R.C. : Il est vraiment trop tôt pour répondre. A ce jour, le sujet n’est pas d’une brûlante actualité et il n’y a pas de signes augurant que cela le devienne. Je ne vais donc pas de faire de pronostic.  Pour l’instant, nous ne sommes confrontés à cela qu’à l’hôpital dans le cadre des pratiques de soins dispensés sur des générations jeunes et actives. De même, il est impossible d’affirmer que les résidents en Ehpad sont de plus en plus croyants ou pas ou tout simplement qu’ils expriment davantage leur foi. Et ce, quand même bien leurs convictions religieuses ont-elles toujours été fortes et plus marquées que chez les jeunes. Là non plus, il n’existe aucune statistique sur le sujet, lequel est du ressort de l’intime et extrêmement complexe à apprécier.

 

Dans un communiqué publié fin janvier, la FHF entend « s’engager pour la laïcité » et « rappeler l’importance de la laïcité dans le fonctionnement des hôpitaux et des établissements médicaux-sociaux ». Qu’est-ce à dire concrètement ?
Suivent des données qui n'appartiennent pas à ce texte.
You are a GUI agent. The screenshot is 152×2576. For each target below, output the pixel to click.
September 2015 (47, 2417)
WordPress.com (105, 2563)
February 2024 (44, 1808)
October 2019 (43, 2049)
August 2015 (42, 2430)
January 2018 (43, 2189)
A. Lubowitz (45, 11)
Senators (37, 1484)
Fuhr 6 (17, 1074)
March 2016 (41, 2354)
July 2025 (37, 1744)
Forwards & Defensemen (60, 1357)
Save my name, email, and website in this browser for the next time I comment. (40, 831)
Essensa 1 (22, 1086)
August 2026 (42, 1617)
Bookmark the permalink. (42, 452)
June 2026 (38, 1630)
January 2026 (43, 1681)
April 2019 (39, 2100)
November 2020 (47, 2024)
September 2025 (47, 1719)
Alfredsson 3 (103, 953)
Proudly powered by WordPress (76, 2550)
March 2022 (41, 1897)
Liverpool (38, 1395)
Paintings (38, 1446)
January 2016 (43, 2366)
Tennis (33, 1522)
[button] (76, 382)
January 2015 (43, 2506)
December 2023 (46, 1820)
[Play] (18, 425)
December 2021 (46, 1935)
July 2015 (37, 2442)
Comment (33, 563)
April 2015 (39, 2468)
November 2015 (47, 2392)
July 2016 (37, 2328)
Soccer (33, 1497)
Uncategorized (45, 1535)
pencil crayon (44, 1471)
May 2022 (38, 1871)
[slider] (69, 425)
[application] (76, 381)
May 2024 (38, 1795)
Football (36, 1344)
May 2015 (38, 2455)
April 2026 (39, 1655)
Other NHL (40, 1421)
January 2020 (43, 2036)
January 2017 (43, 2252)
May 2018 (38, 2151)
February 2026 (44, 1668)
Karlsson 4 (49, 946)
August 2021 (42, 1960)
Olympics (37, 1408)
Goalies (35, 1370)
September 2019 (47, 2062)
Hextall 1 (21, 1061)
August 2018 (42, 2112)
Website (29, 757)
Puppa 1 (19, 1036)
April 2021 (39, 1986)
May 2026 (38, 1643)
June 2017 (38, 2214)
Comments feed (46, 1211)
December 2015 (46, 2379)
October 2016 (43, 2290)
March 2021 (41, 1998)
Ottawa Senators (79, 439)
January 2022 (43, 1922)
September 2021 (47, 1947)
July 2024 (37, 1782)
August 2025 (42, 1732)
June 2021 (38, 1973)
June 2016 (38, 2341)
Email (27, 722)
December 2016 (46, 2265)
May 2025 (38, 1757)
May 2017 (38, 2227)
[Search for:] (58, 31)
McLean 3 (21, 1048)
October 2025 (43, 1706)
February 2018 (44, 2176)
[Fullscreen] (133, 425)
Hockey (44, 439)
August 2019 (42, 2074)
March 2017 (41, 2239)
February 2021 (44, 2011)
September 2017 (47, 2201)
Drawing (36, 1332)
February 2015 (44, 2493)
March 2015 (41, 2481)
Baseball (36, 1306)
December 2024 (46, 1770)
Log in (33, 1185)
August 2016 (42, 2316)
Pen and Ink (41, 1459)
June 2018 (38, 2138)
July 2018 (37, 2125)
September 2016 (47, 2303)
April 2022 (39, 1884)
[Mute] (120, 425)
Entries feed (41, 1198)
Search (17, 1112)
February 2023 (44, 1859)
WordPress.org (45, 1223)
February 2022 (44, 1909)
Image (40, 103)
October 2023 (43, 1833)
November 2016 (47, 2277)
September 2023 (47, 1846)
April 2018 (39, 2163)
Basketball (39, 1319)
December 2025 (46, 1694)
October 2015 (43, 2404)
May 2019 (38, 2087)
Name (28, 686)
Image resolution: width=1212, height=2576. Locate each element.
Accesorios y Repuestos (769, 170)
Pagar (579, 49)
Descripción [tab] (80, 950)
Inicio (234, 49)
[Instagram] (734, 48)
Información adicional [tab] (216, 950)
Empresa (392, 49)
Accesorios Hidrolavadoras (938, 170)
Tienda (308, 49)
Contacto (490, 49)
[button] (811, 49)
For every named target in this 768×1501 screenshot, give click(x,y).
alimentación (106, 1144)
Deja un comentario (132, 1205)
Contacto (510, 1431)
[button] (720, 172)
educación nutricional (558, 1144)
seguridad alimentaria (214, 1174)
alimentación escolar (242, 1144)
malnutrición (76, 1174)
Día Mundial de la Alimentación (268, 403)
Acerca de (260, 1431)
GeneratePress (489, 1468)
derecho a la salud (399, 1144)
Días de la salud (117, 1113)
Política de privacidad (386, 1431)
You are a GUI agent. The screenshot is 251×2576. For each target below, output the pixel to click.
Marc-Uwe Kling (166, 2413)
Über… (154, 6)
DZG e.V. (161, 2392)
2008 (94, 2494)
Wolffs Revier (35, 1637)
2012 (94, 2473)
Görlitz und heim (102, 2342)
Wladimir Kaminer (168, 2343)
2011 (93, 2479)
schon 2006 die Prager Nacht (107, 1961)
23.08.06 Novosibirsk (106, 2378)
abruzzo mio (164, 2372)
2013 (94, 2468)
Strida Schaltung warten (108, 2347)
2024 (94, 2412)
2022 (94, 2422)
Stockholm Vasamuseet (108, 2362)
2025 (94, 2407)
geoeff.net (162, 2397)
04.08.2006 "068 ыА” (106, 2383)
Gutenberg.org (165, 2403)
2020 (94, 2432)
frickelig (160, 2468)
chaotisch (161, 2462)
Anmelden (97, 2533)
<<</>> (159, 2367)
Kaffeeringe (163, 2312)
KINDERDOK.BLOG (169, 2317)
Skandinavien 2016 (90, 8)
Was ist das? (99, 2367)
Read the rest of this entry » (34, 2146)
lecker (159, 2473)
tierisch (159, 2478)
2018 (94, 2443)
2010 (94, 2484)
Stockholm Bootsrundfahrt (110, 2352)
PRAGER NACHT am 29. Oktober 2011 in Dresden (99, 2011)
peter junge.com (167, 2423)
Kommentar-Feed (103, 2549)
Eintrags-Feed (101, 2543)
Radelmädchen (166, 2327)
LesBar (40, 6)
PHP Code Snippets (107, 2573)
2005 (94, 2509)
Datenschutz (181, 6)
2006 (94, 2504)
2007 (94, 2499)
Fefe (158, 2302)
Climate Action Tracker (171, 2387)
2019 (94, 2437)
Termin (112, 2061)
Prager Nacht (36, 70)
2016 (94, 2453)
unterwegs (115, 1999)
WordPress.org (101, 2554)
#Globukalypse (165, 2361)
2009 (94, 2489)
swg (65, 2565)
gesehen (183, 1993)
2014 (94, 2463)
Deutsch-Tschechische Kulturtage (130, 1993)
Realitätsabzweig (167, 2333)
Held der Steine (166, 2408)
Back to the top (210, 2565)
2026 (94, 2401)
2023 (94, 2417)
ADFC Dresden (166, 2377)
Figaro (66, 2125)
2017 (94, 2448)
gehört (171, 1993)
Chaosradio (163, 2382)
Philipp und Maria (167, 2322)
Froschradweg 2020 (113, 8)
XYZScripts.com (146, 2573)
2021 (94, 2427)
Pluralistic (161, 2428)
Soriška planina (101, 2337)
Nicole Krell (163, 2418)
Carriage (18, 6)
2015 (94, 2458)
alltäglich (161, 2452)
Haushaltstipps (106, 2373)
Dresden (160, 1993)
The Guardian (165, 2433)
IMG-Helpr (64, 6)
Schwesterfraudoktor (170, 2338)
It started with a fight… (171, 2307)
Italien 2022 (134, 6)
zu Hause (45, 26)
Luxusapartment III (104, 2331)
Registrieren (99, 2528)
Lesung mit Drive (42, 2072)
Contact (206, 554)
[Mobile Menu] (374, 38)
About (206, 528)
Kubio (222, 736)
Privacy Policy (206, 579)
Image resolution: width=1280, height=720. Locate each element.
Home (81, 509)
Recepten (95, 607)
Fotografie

R.C. : Le Président de la FHF, Frédéric Valletoux, a souhaité que ce soit la commission des représentants  des usagers de la FHF qui s’empare de cette question. Ce n’est pas neutre car cette commission est au carrefour des droits et des obligations tant des personnels que des patients et des résidents qui sont accueillis dans nos établissements. Il était donc naturel que ce soit elle qui traite le dossier. Les travaux viennent de commencer. Nous allons diffuser un questionnaire en interne et réaliser une enquête de terrain pour savoir quels sont les sujets qui doivent être évoqués car, pour l’instant, seuls quelques cas nous sont remontés mais leur nombre demeure relativement réduit. Or, on peut penser qu’il ne s’agit pas seulement de quelques cas mais de situations plus générales dans les établissements de santé. Sachant aussi qu’il y a une focalisation sur un culte particulier. L’idée est de rappeler les textes qui s’appliquent en la matière, en particulier la circulaire de 2011 et les textes sur les aumôneries, mais aussi de rappeler concrètement certaines bonnes pratiques qu’il peut être intéressant d’évoquer comme la mise en place du correspondant laïcité, la nécessité d’avoir un débat sur le sujet et d’effectuer un bilan au minimum annuel en commission des représentants des usagers.

 

Quel est l’échéancier prévu ?

R.C. : La commission des usagers doit remettre des propositions au Conseil d’administration de la FHF aux alentours du mois de juin. Puis le Conseil délibérera, l’idée étant qu’ensuite, les établissements sanitaires et médicaux-sociaux s’en emparent pour mieux faire vivre les principes inhérents à la laïcité. Ces propositions n’auront cependant aucune force obligatoire. La FHF n’a en effet aucun pouvoir d’injonction mais seulement d’incitation pour renforcer certaines dynamiques dans les établissements. Je dirais qu’il n’y a pas de dégradation lente du contexte mais simplement une situation qu’il faut traiter avec les outils conceptuels et juridiques que les lois de la République mettent à notre disposition. Simplement, les récents événements de mois de janvier ont incité la FHF, comme la plupart des institutions, à juger nécessaire de remettre ce sujet sur le métier.